PROMs were classified as covering this dimension if they assessed: a) whether care responded to the patient’s cultural and other values, preferences and needs; b) whether patients were given the opportunity to express their views; c) whether patients were treated with respect during care; and/or d) whether patients were informed and involved in decision making according to their preferences [1].

2) Coordinated and integrated care

PROMs were rated as containing this dimension if they asked: a) whether patient care was coordinated and integrated; b) whether there was timely transfer of up-to-date patient information between healthcare professionals; and/or c) whether patient transitions from one healthcare setting to another went smoothly [1].

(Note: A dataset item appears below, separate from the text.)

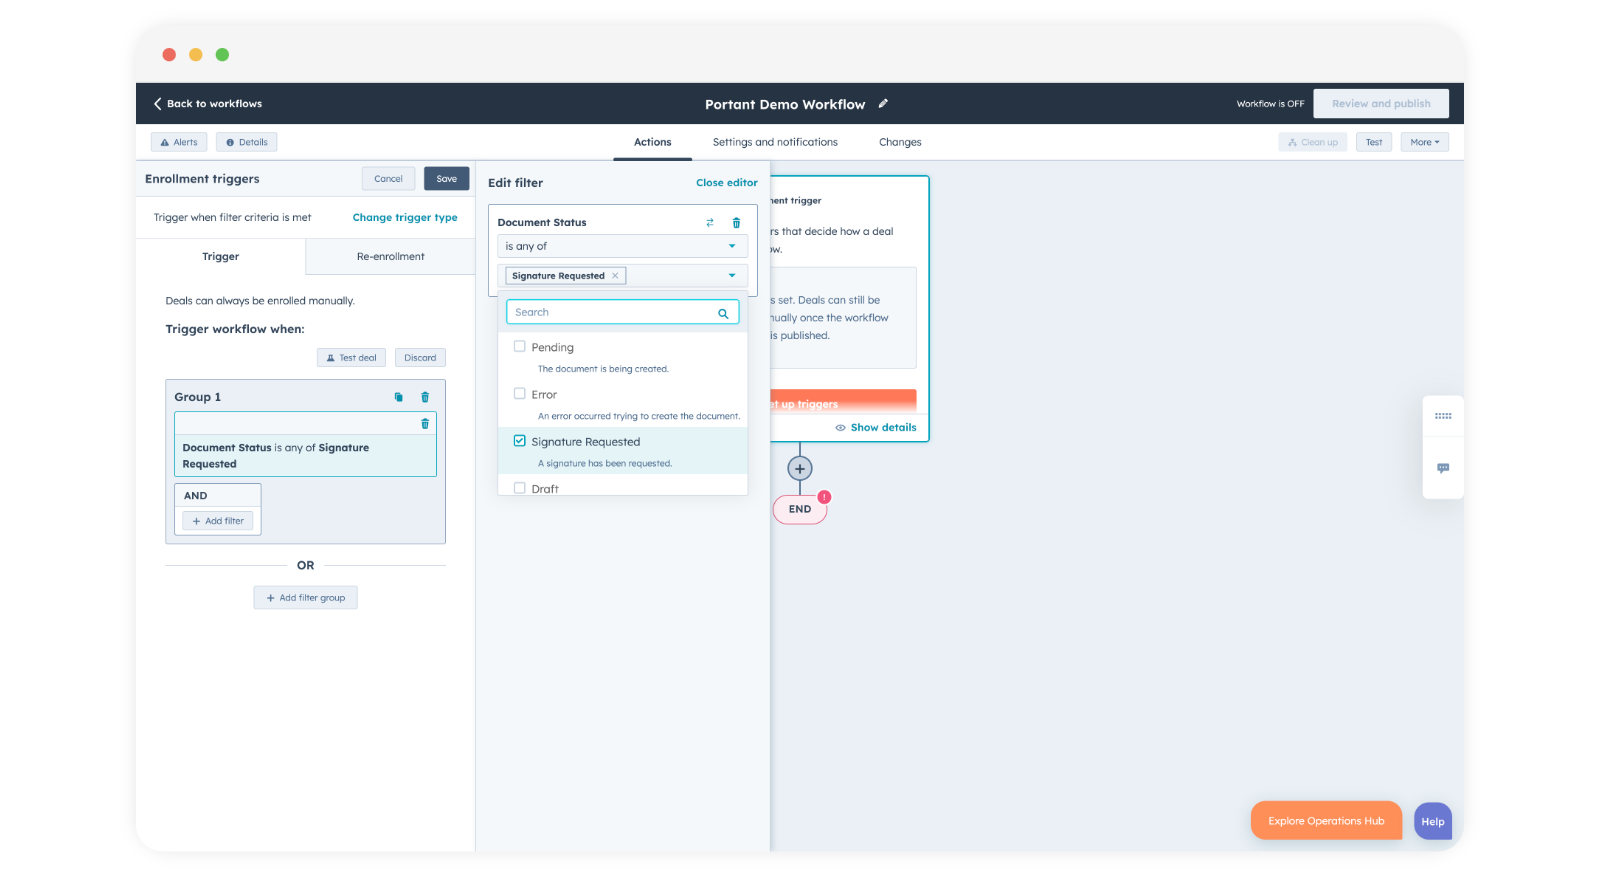Image resolution: width=1600 pixels, height=878 pixels.
Task: Open the 'is any of' operator dropdown
Action: tap(622, 246)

3) Provide information, communication, and education

PROMs met the criteria for this dimension if they examined whether health care professionals: a) communicated with patients in a way they could understand; and/or b) provided accurate information regarding care including diagnosis, prognosis, treatment options, follow-up care and support services, according to the patient’s preferred level of information provision [1].

4) Physical comfort

PROMs were classified as covering this dimension if they asked patients whether health care professionals: a) promptly provided pain relief; and/or b) attended to the patient’s physical symptoms and needs [1].

5) Emotional support

PROMs were categorised as meeting this dimension if they assessed whether healthcare professionals: a) addressed the patients’ emotional and spiritual concerns, such as anxiety, which could be experienced for a variety of reasons including uncertainty about their disease, concerns about the financial impact of treatment, or worrying about the impact of the illness on their family [1].

6) Involvement of family and friends

PROMs were considered to have met this dimension if they assessed whether: a) family and friends were involved in the patient’s decision making and care according to the patient’s preferences; and/or b) whether care was responsive to the concerns of family and friends and recognised their needs [1].

Two coders (FT & SKR) also independently examined which PROMs covered all aspects within each of the IOM dimensions. For instance in terms of the physical comfort dimension, PROMs that included items that addressed both of the following criteria were identified: a) promptly provided pain relief; and b) attended to the patient’s physical symptoms and needs.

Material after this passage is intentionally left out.